Separating using newlines seems to be the most readable (to me), but Google only shows up to 4 lines in the address field and makes you scroll to see beyond that.

Any other ideas or thoughts?

June 28, 2008 Posted by | GSOC | , , , | 1 Comment

An overview of my extension

The extension that I am working on for GSoC synchronizes an Address Book in Mozilla Thunderbird with Google Contacts. This is going to be a quick overview of how it works so far. This post assumes some basic knowledge of the Hypertext Transfer Protocol (HTTP), Thunderbird, and programming.

Basically, my extension adds an overlay to the Thunderbird Address Book, so when the Address Book opens, it starts going.

Authentication Check

When it starts, it registers a preferences observer (so it can modify behavior as preferences change) and obtains the current preferences. I will explain preferences in more detail later. It then checks to see if there is a valid authentication token in the extension directory. If not, it shows a login prompt. When OK is pressed, it attempts to authenticate the user using Google’s Client Login method of authentication. So, it sends an HTTPS POST request to Google which then returns an authentication token that can be used repeatedly and does not expire. This token (not the username and password) is stored in a textfile in the extension directory.

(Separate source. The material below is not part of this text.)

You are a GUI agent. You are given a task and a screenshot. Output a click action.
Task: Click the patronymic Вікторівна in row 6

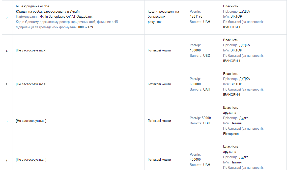(231, 134)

Once it gets or finds a valid authentication token, adds a listener (nsIAbListener) to the Address Book Manager (nsIAbManager), sets up the file that stores the date and time of the last synchronization, and begins the synchronization process.

Preparing for Synchronization

The sync process is the longest and the one that I change most often. Right now, it gets the Address Book first (does this every time in case it was deleted, changed, etc.). Then, it gets the time of the last sync (if any) to be used later and sends an HTTP GET request to Google using the authentication token to obtain all of the user’s contacts. Once it has these, it also obtains all contacts in the specified Address Book.

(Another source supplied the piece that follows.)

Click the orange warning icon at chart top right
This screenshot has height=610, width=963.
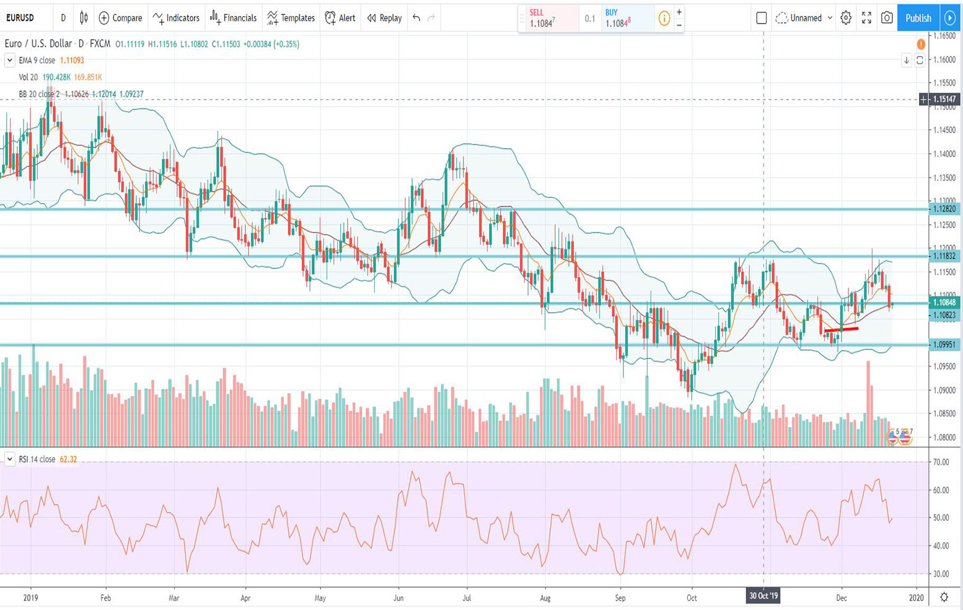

Right now this process is costly in terms of asymptotic analysis (or Big O notation) with a nested for loop.

The outer for loop iterates through every contact from Google while the inner for loop iterates through every unmatched card in the address book. When it finds two cards that it considers “identical,” if the current card from Google hasn’t been matched then it sets the TB card to null (so the loop knows it was ‘matched’ and calls a method that checks the cards’ last modified date to see if any of them is new since the last sync.  If so, it replaces the old card with the new one.

If the card from Google was already matched, however, that means that the card from the Address Book is a duplicate and my current implementation removes the card. In the future I may add a prompt asking the user what to do about it.

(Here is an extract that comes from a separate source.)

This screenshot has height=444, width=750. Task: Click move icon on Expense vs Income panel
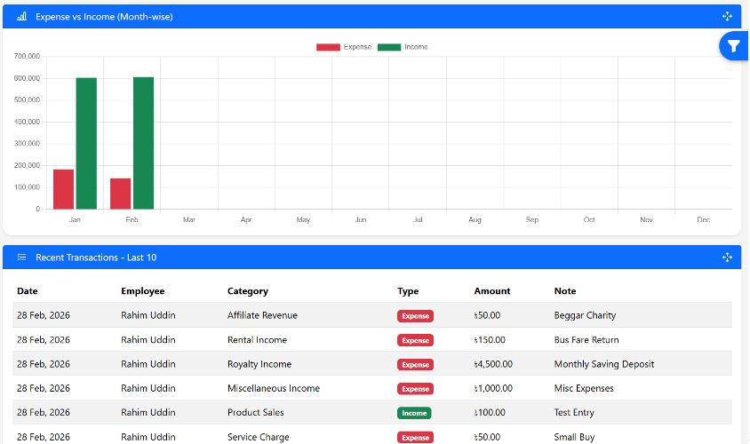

Once the inner loop is finished, if the card from Google wasn’t matched it means one of two things. Either the card is new and should be added to Thunderbird (the card’s last modified date is more recent than the last sync) or it was deleted from Thunderbird and should be removed from Google.

Once that is done, it checks any unmatched cards from Thunderbird and figures out if they should be deleted from TB or added to Google, and then does that. Due to some timing issues with HTTP Requests, there are three helper methods. There are three global arrays treated as queues for cards to delete, update, and remove.  The sync method adds cards to the arrays as necessary.  When the sync method is done, it calls the delete method, which then calls the add method, which in turn calls the update method.

Finishing up the sync

When the hard part is over, it writes the current date/time to a file (the last sync time), schedules another sync after the preferred interval and sets a synced boolean to true (which is checked by the listener to make sure it doesn’t act during synchronization)

Address Book Listener

Since TB 3 doesn’t have the lastModifiedDate property, I made my own rough version with an Address Book Listener. The address book listener updates the card’s ‘custom2’ property whenver a contact is modified or added to the Google Contacts address book. Using this approach, my extension should work offline.  I am working on adding last modified date to Thunderbird 3, so soon an address book listener and some of the booleans required by it may become unnecessary.